3. Having a deep-seated need to make others happy. Being a “people pleaser” with a great need for approval.
4. Often lacking closeness with one or both parents, which sometimes, later in life, results in lack of closeness with spouse.
5. Harbors long-suppressed toxic emotions, such as anger, resentment or hostility. The cancer-susceptible individual typically internalizes such emotions and has great difficulty expressing them.
6. Reacts adversely to stress, and often becomes unable to cope adequately with it. The patient is not able to cope with this traumatic event or series of events, which comes as a “last straw” on top of years of suppressed reactions to stress.
7. Has an inability to resolve deep-seated emotional problems, often even being unaware of their presence. Typical of the cancer-susceptible personality is the long-standing tendency to suppress “toxic emotions”, particularly anger.
Usually beginning in childhood, this individual has held in hostility, originating in feelings of rejection by one or both parents.

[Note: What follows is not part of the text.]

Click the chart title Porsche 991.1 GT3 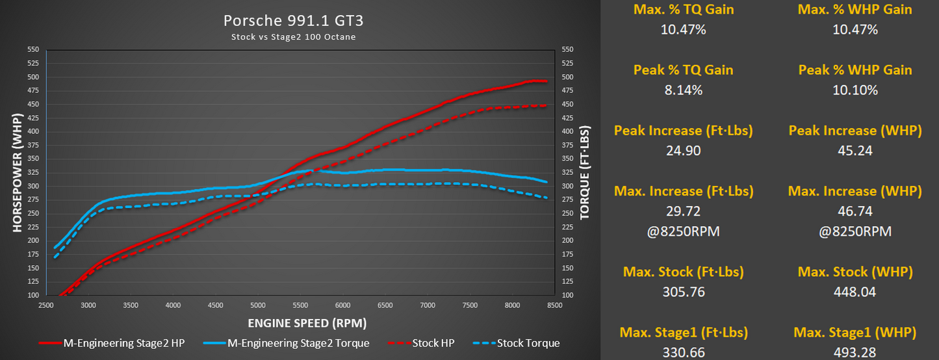(x=293, y=21)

Whether these feelings are justified or not, the individual perceives this rejection as real, and this results in a lack of closeness with the “rejecting” parent, followed later in life by a lack of closeness with spouses and other close persons. Those at the higher risk for cancer tend to develop feelings of loneliness as a result of their having been deprived of affection and acceptance earlier in life, even if this is only their perception. They have a tremendous need for approval and acceptance, while suppressing their own emotional needs.
They become the “caretakers”, showing great compassion and care. In their childhood they have been typically taught “not to be selfish”, and they take this to heart as a major lifetime objective. There is nothing wrong with caregiving, of course, but the problem arises when the susceptible individual derives their entire worth, value and identity from their role as “caretaker”. If this very important shift cannot be made, the patient is stuck in this role. As already stated, a consistent feature of those who are susceptible to cancer appears to be that they “suffer in silence”, and bear their burdens without complaint.
How one reacts to stress appears to be a major factor in the larger number of contributing causes of cancer. Most cancer patients have experienced a highly stressful event, usually about 2 years prior to the onset of detectable disease. This traumatic event is often beyond the patient’s control, such as the loss of a loved one, loss of a business, job, home, or some other major disaster.
The typical cancer personality has lost the ability to cope with these extreme events, because his/her coping mechanism lies in his/her ability to control the environment. When this control is lost, the patient has no other way to cope. Major stress causes suppression on the immune system, and does so more overwhelmingly in the cancer-susceptible individual than in others. Thus personal tragedies and excessive levels of stress appear to combine with the underlying personality described above to bring on the immune deficiency.